Consider the case where a CHAR field primary_key is required in order to define a ForeignKey relationship.
After some initial investigation I have identified the following possibilities, each with their own drawbacks:
1) Using 'primary_key=True'.
Example 1:
class Collection(models.Model):
code = models.CharField(primary_key=True, max_length=3)
class Item(models.Model):
code = models.CharField(primary_key=True, max_length=255, unique=True)
collection = models.ForeignKey('Collection', related_name='items')
Potential Drawback: Might result in issues when incorporating 3rd party apps as certain 3rd party django apps depend on the default 'id' PK integer field.
2) Use the 'to_field' / 'through' option instead.
Example 2:
class Collection(models.Model):
code = models.CharField(Max_length=3, unique=True)
class Item(models.Model):
collection = models.ForeignKey('Collection', to_field='code', related_name='items')
This will allow 'Collection' to have its own id primary_key, so it solves the problem of playing nicely with 3rd party django apps.

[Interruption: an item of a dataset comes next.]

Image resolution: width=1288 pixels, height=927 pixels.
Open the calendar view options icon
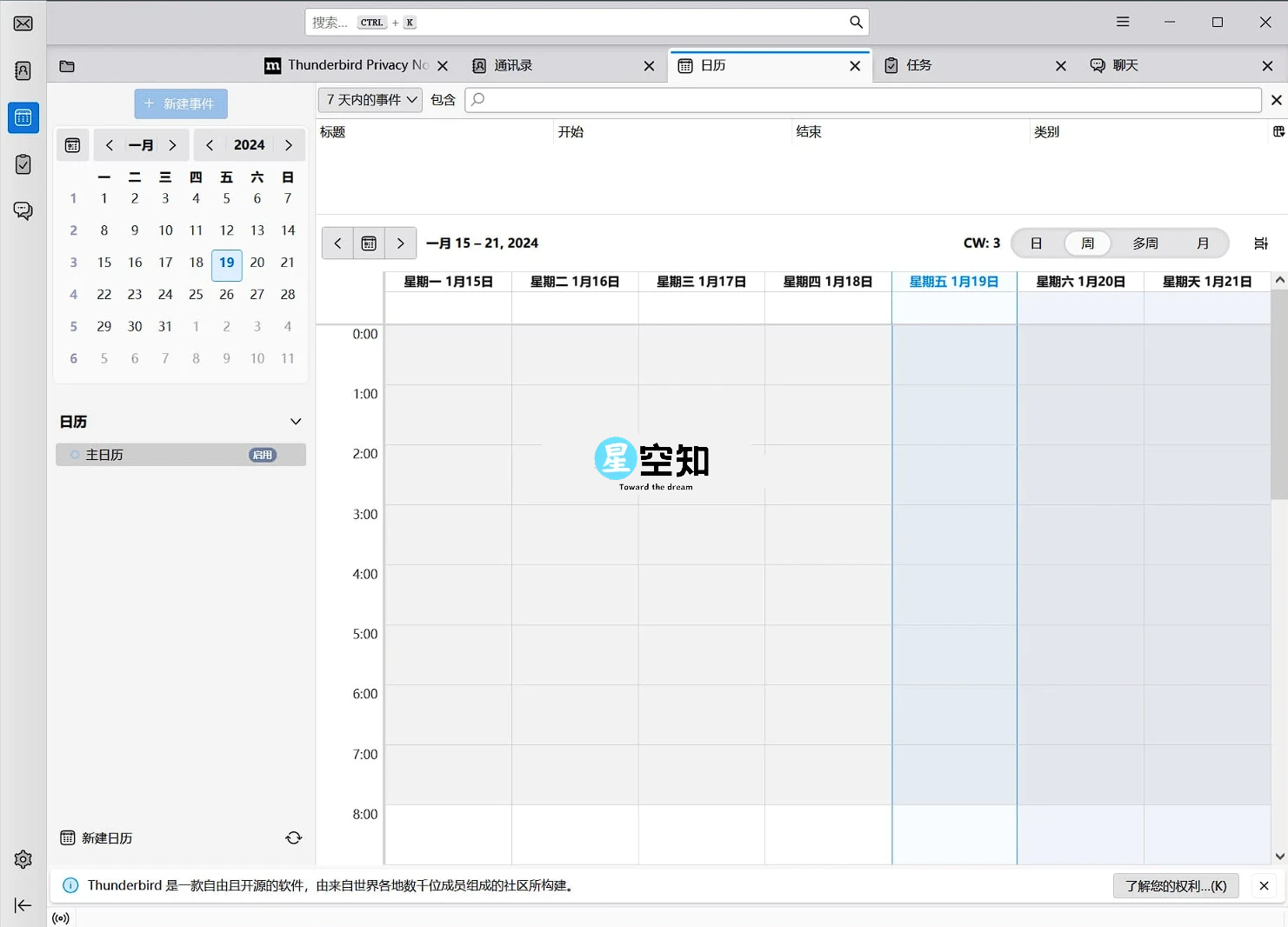(1260, 243)
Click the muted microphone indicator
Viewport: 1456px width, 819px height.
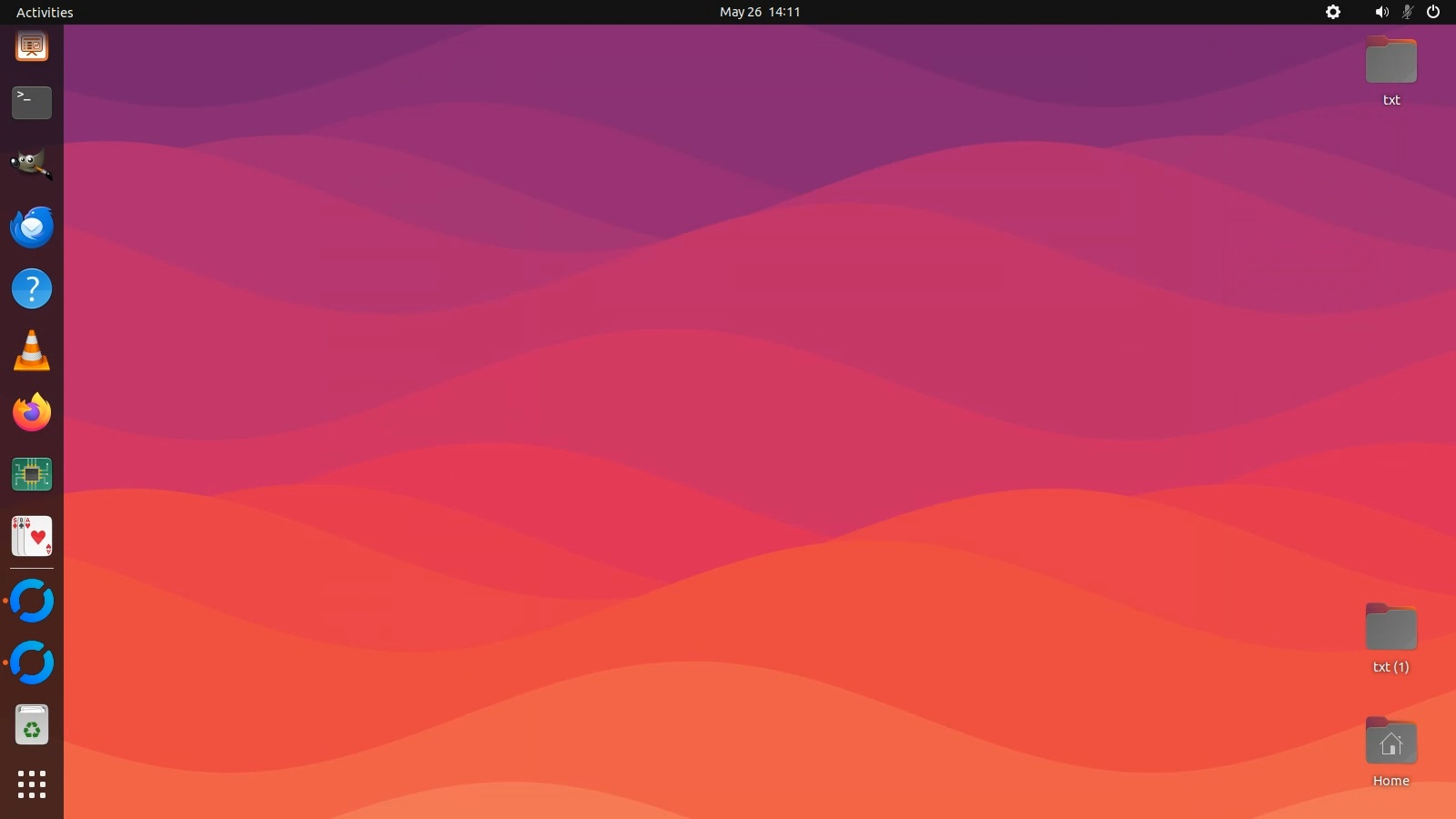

Potential drawbacks: After further investigation I discovered the following open Django ORM tickets and bugs with regards to dealing with mix of CHAR / INT primary_keys in FK and many-to-many relationships.
http://code.djangoproject.com/ticket/11319 and 13343
Conclusion:
Option 1 is better than Option 2.
However:
Are there many 3rd party apps that depend on the integer primary_key?
Is there an easy workaround for this limitation?
Are there any other drawbacks using a CHAR primary_key?